The notion of sequential rationality is what determines the optimality of subsequent play in PBE. A strategy profile is sequentially rational at a particular information set for a particular belief system if and only if the expected payoff of the player whose information set it is (i.e. who has the move at that information set) is maximal given the strategies played by all the other players. A strategy profile is sequentially rational for a particular belief system if it satisfies the above for every information set.

Definition

A perfect Bayesian equilibrium is a strategy profile and a belief system such that the strategies are sequentially rational given the belief system and the belief system is consistent, wherever possible, given the strategy profile.

It is necessary to stipulate the 'wherever possible' clause because some information sets might not be reached with the given strategy profile and hence Bayes' rule cannot be employed to calculate the probability at the nodes in those sets. Such information sets are said to be off the equilibrium path and any beliefs can be assigned to them.
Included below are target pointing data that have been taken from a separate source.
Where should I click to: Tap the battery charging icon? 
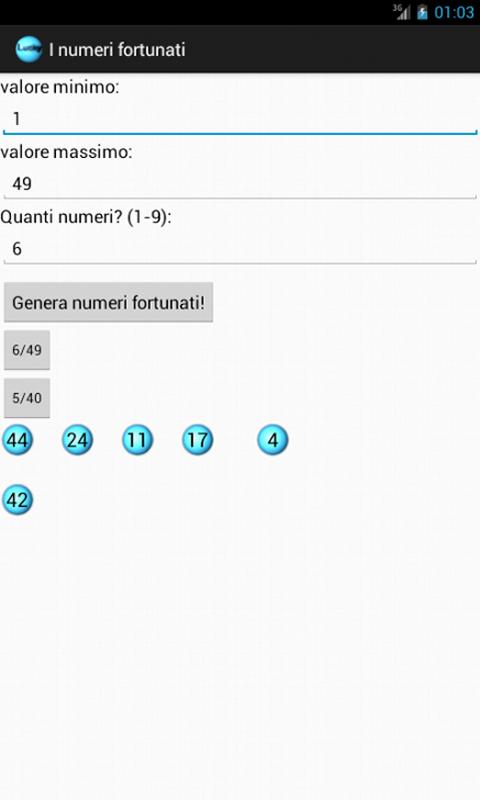click(422, 12)
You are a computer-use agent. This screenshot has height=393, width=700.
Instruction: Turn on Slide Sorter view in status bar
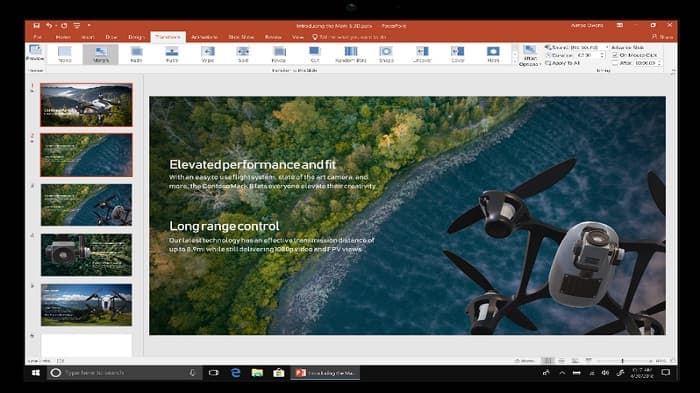coord(562,360)
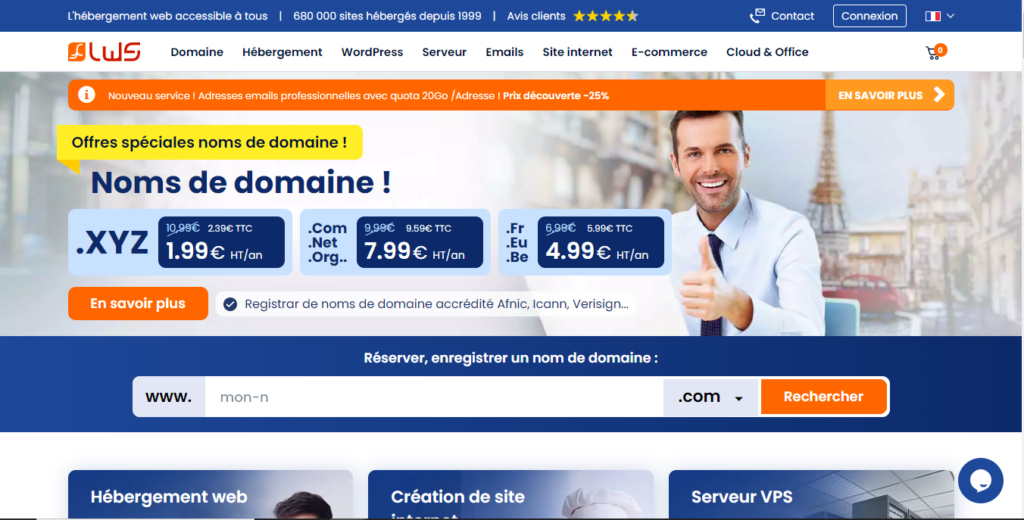The image size is (1024, 520).
Task: Open the Serveur VPS card
Action: click(x=811, y=495)
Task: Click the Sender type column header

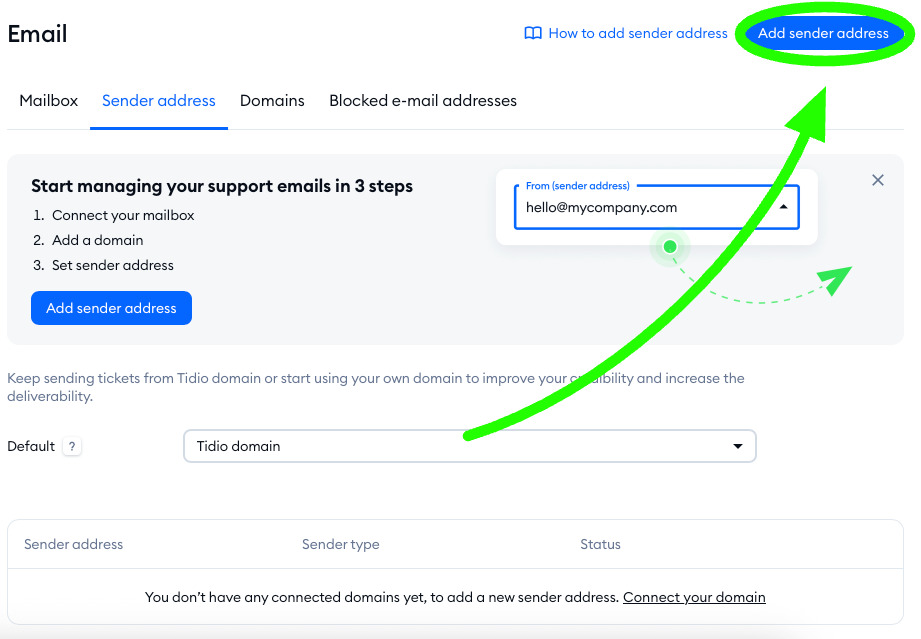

Stronger notions of consistency further restricts the beliefs that can be assigned to off-equilibrium information sets to "reasonable" ones.

Example

A Bayesian game with imperfect information represented in extensive form

Information in the game on the left is imperfect since player 2 does not know what player 1 does when he comes to play. If both players are rational and both know that both players are rational and everything that is known by any player is known to be known by every player (i.e. player 1 knows player 2 knows that player 1 is rational and player 2 knows this, etc. ad infinitum common knowledge), play in the game will be as follows according to perfect Bayesian equilibrium:

Player 2 cannot observe player 1's move. Player 1 would like to fool player 2 into thinking he has played U when he has actually played D so that player 2 will play D' and player 1 will receive 3. In fact, there is a perfect Bayesian equilibrium where player 1 plays D and player 2 plays U' and player 2 holds the belief that player 1 will definitely play D (i.e. player 2 places a probability of 1 on the node reached if player 1 plays D). In this equilibrium, every strategy is rational given the beliefs held and every belief is consistent with the strategies played. In this case, the perfect Bayesian equilibrium is the only Nash equilibrium.

References

  1. Harsanyi, John C., 1967/1968. "Games with Incomplete Information Played by Bayesian Players, I-III." Management Science 14 (3): 159-183 (Part I), 14 (5): 320-334 (Part II), 14 (7): 486-502 (Part III).